[Text and element pointing records]
★ ★ ★ ★
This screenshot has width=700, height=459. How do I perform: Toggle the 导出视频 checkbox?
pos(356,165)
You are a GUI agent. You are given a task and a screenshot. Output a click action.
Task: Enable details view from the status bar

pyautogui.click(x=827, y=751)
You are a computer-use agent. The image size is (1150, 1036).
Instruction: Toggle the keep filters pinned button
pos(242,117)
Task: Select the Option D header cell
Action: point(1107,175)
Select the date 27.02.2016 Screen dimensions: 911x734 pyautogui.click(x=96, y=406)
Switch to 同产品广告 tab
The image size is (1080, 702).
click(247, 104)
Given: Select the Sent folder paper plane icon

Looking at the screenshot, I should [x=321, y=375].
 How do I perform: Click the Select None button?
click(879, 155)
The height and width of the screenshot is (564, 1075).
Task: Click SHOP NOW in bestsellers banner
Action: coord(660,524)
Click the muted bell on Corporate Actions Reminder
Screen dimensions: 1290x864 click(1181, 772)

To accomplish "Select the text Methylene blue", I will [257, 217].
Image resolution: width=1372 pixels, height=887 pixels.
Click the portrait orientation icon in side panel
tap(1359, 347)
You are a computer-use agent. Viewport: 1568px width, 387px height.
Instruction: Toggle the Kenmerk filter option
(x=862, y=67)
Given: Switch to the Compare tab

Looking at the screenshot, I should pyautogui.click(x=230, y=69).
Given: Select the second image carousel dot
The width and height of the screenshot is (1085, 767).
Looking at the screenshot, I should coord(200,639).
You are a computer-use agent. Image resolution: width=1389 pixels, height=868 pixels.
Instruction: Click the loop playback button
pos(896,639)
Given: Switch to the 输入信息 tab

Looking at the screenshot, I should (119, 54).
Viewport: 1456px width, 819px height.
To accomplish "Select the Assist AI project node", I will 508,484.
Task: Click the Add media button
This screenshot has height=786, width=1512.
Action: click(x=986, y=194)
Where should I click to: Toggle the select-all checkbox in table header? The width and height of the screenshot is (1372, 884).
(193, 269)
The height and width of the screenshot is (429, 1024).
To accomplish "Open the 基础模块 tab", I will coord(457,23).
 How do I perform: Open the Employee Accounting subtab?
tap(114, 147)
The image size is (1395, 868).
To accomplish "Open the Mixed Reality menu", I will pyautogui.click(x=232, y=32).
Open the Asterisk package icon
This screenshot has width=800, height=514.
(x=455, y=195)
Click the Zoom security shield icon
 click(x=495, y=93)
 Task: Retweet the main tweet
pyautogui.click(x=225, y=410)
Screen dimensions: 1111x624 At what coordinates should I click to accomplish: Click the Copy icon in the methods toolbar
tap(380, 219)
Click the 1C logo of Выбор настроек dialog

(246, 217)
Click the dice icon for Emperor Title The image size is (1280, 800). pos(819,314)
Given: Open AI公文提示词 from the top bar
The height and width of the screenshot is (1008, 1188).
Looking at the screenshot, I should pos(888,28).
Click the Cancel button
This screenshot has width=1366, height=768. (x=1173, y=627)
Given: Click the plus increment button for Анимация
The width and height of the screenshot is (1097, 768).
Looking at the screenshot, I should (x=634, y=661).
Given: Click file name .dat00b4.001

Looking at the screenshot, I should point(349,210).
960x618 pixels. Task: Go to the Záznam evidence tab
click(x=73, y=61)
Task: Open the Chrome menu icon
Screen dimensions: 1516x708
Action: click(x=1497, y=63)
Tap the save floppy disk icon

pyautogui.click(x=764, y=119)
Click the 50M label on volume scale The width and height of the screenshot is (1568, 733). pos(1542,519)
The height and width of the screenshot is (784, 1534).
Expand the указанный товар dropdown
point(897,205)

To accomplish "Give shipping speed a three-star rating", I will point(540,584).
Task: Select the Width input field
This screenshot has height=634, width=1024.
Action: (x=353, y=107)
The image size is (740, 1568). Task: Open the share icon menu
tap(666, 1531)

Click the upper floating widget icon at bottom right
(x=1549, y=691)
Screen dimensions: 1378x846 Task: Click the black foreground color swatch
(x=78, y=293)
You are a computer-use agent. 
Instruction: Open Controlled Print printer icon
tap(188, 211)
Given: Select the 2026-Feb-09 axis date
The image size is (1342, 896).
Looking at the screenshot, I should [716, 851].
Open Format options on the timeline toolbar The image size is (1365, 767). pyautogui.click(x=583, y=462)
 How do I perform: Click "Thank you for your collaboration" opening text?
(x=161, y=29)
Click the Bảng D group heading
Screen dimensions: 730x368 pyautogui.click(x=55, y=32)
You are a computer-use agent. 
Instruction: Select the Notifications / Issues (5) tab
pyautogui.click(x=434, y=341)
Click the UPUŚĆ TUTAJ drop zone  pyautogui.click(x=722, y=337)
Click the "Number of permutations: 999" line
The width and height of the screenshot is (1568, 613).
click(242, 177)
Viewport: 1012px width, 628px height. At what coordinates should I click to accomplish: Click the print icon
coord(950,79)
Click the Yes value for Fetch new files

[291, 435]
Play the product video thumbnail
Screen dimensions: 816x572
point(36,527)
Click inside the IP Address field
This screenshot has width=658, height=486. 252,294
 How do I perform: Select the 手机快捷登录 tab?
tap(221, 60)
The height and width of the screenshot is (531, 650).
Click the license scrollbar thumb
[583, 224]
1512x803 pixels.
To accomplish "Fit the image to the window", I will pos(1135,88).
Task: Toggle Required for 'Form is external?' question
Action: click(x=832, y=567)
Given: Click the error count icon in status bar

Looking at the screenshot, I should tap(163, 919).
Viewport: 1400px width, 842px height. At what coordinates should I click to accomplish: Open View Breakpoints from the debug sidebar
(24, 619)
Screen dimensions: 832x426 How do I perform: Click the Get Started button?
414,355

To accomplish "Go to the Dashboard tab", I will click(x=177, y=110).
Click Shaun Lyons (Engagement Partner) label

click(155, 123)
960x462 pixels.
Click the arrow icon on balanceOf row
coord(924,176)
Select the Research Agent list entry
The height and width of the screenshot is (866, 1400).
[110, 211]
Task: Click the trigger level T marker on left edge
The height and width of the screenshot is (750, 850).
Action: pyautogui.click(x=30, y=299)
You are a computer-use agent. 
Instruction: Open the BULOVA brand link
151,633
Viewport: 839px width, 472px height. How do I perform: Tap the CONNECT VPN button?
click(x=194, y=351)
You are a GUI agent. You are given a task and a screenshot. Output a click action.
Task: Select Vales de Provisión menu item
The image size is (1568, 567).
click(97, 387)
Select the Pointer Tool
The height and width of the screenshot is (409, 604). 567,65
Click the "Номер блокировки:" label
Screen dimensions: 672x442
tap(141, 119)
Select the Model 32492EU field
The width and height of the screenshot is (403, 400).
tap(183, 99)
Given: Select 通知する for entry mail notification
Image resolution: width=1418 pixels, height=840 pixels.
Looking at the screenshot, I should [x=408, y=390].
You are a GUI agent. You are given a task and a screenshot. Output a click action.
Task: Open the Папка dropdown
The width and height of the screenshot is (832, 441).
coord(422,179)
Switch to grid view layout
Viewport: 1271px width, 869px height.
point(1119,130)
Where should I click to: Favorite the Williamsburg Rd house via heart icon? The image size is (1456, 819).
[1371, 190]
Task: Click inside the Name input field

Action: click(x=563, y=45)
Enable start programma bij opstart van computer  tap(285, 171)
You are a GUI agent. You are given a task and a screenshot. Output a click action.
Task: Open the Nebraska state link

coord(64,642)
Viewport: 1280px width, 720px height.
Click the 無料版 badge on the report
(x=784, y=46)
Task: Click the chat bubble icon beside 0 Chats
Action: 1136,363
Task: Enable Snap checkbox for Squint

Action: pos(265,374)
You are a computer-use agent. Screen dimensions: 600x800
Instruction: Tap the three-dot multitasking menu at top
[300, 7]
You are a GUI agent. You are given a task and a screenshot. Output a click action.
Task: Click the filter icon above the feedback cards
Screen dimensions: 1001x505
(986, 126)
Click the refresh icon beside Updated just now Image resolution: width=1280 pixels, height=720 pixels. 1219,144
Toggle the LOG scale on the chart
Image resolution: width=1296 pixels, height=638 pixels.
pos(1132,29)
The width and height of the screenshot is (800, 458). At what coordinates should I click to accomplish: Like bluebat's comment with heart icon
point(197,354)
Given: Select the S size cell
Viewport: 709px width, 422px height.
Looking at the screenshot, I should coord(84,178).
★ ★ ★ ★
**Work required**: From the records, copy out the lines that begin at the line containing "Given: Click the plus" and end with the line containing "Looking at the screenshot, I should point(349,210).", keeping both ends.

**Expected answer**:
Given: Click the plus increment button for Анимация
The width and height of the screenshot is (1097, 768).
Looking at the screenshot, I should (x=634, y=661).
Given: Click file name .dat00b4.001

Looking at the screenshot, I should point(349,210).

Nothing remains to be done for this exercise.